• [Work to do]: Rewrite every item below with "Screen dimensions" changed to "Display size" and everything else kept the same. Leave the pictures out.
------------------------------------
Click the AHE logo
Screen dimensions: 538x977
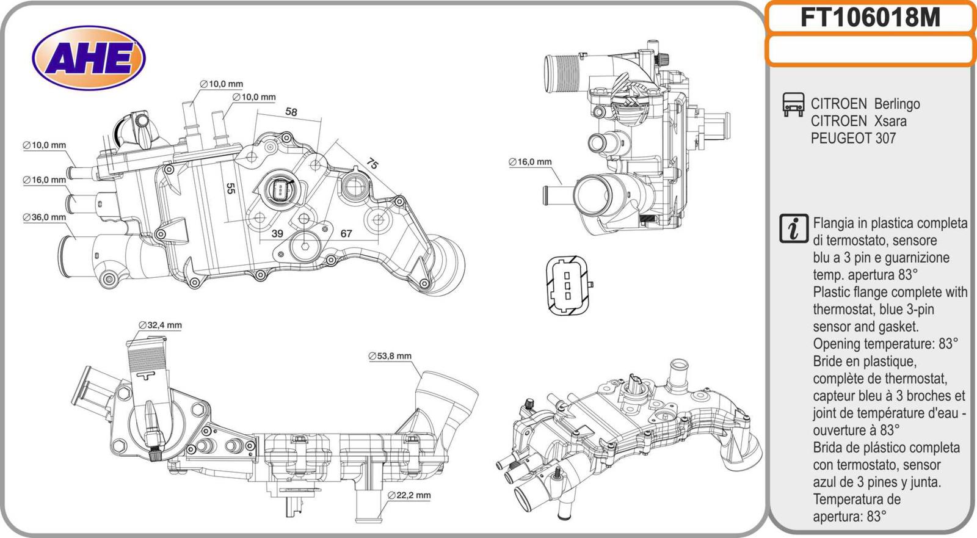pyautogui.click(x=89, y=59)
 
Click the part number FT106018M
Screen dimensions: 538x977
pyautogui.click(x=870, y=18)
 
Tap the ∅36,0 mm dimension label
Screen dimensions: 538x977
pyautogui.click(x=44, y=217)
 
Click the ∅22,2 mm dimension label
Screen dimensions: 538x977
pyautogui.click(x=409, y=495)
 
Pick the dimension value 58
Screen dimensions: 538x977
pyautogui.click(x=291, y=112)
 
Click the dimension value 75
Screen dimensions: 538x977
pyautogui.click(x=372, y=164)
------------------------------------
• [Task result]:
Click the AHE logo
Display size: 538x977
pyautogui.click(x=89, y=59)
 
Click the part number FT106018M
Display size: 538x977
pyautogui.click(x=870, y=18)
 
Tap the ∅36,0 mm dimension label
Display size: 538x977
pyautogui.click(x=44, y=217)
 
Click the ∅22,2 mm dimension label
Display size: 538x977
pyautogui.click(x=409, y=495)
 
Pick the dimension value 58
Display size: 538x977
pyautogui.click(x=291, y=112)
 
Click the dimension value 75
Display size: 538x977
pyautogui.click(x=372, y=164)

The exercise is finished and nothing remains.